## What needs to be done
Reproduce each record exactly, but exclude every picture.

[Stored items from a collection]
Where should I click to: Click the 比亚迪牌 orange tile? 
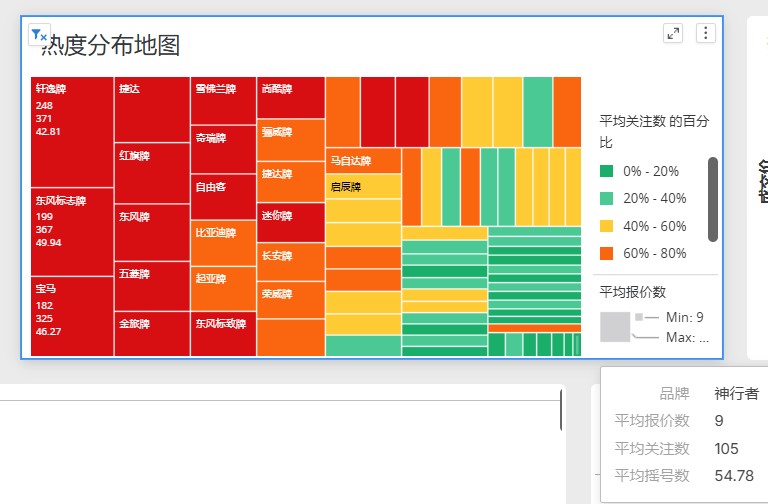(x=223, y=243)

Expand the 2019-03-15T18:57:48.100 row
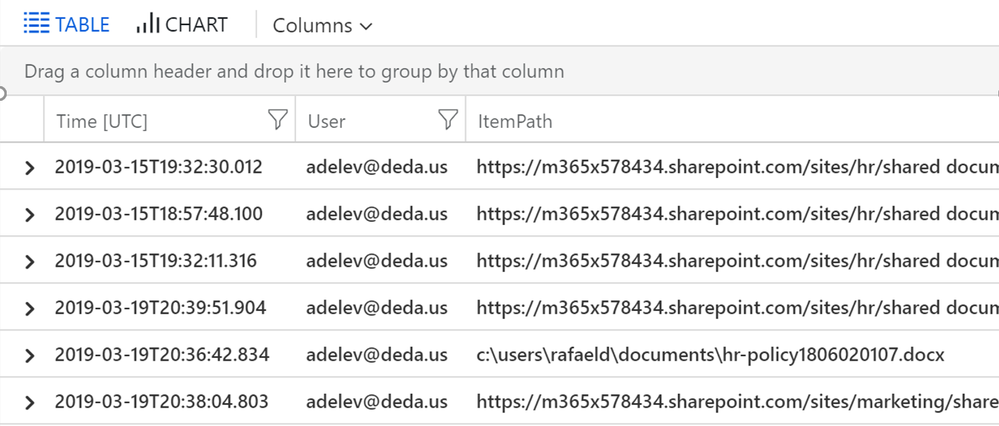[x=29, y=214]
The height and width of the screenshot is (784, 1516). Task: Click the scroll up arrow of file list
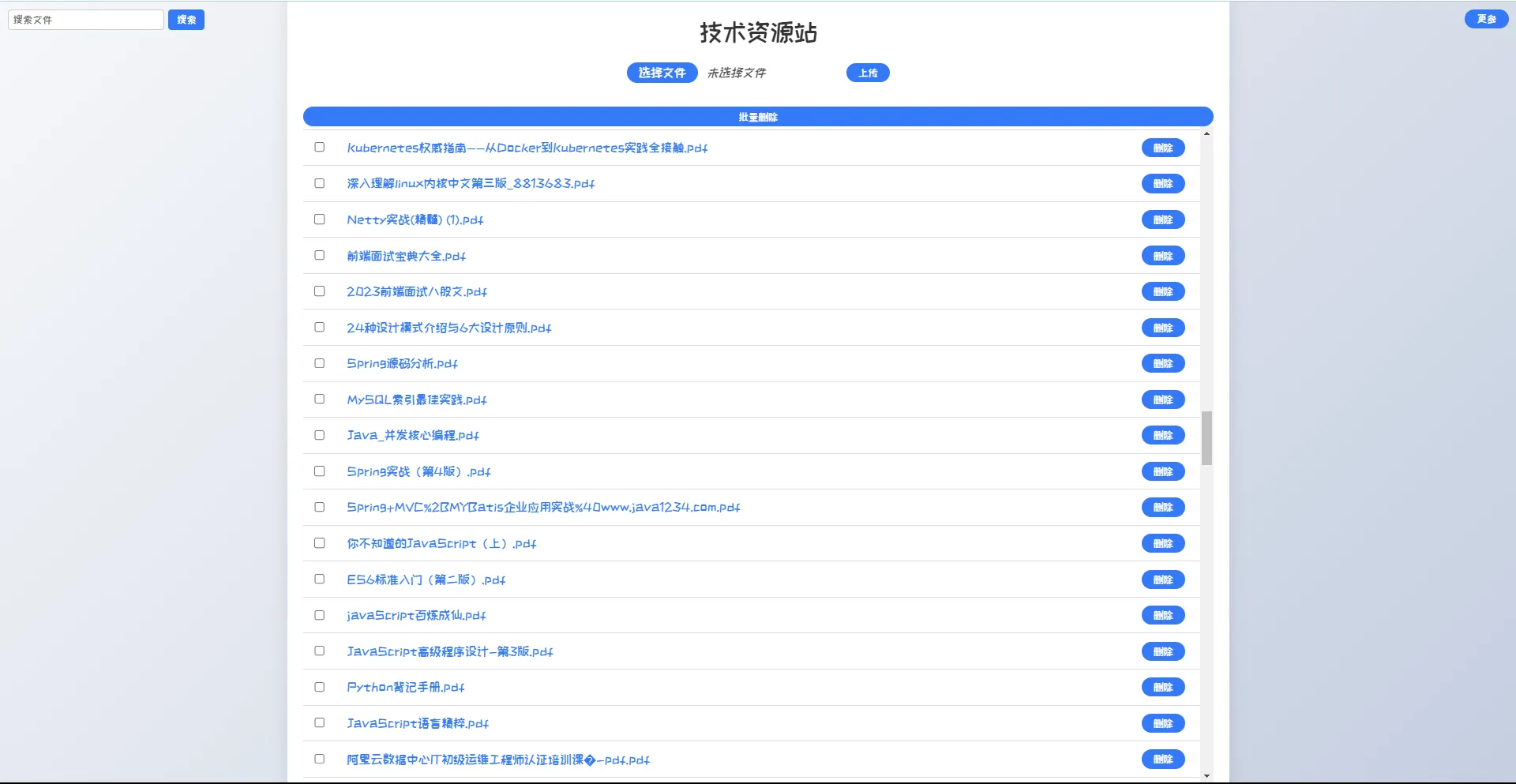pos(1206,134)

## Response area
Where should I click to: Click the 比亚迪牌 orange tile? 
(x=223, y=243)

Expand the 2019-03-15T18:57:48.100 row
[x=29, y=214]
The height and width of the screenshot is (784, 1516). Task: Click the scroll up arrow of file list
pos(1206,134)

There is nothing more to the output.